(DATA LISTING)

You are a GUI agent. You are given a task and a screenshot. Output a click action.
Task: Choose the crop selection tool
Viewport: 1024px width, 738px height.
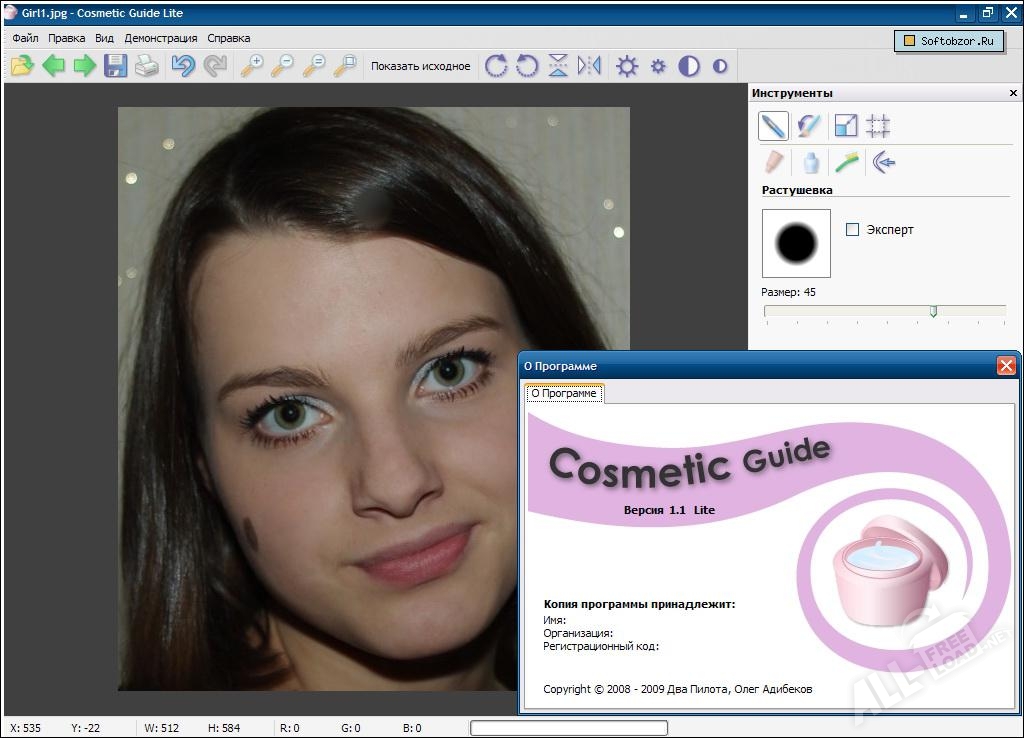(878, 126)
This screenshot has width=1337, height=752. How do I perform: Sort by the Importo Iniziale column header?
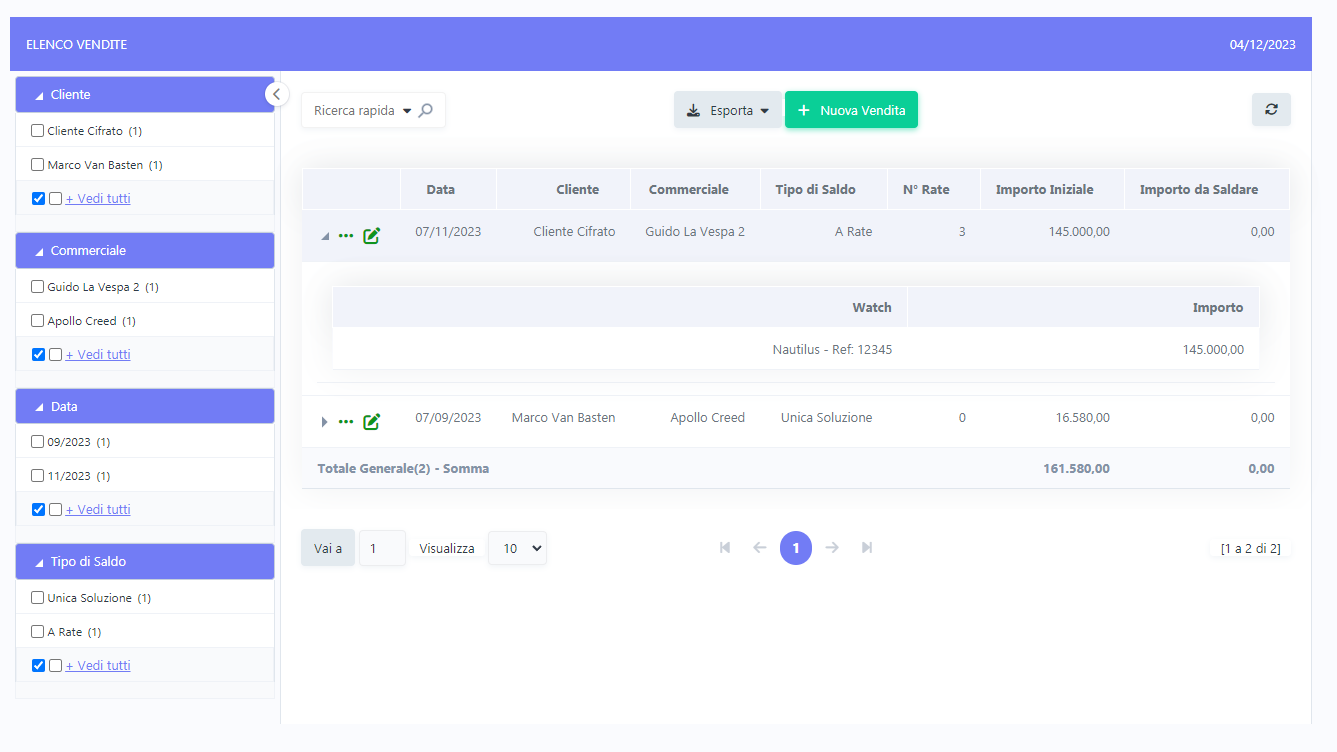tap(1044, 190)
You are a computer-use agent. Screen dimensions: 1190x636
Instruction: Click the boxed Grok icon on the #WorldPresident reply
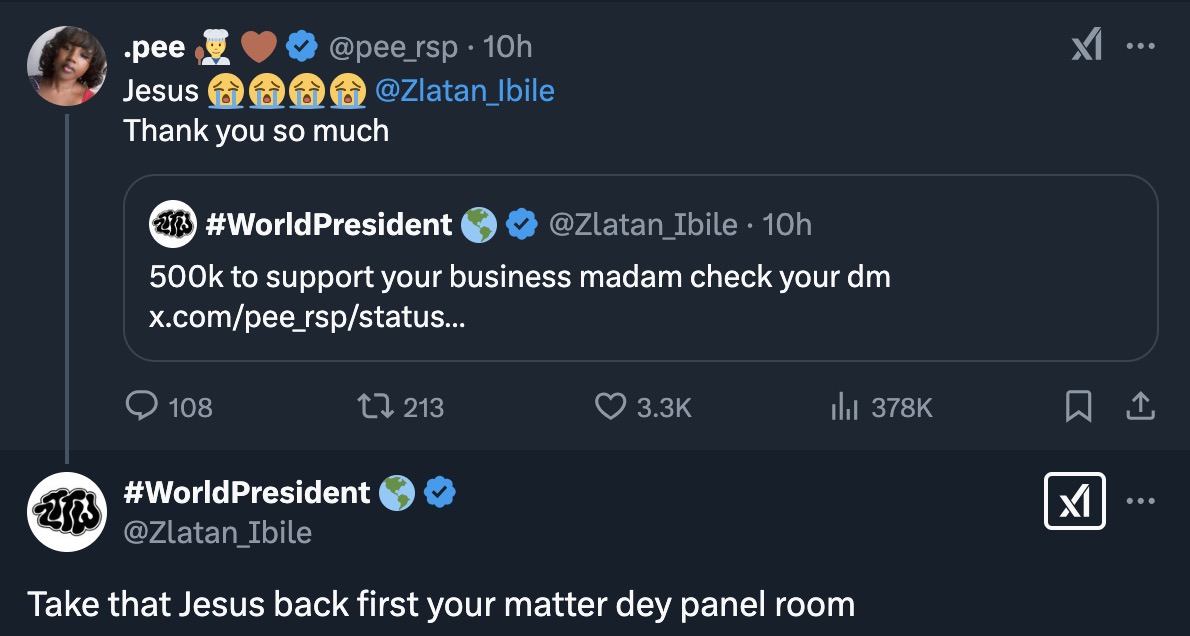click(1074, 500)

(End DATA LISTING)

AIM OF THE EXERCISE:
Pictures aside, repeat every line of the data above exactly.

RESPONSE:
You are a GUI agent. You are given a task and a screenshot. Output a click action.
Task: Choose the crop selection tool
Viewport: 1024px width, 738px height.
(878, 126)
This screenshot has width=1337, height=752. How do I perform: Sort by the Importo Iniziale column header?
tap(1044, 190)
You are a computer-use agent. Screen dimensions: 1190x636
Instruction: Click the boxed Grok icon on the #WorldPresident reply
click(1074, 500)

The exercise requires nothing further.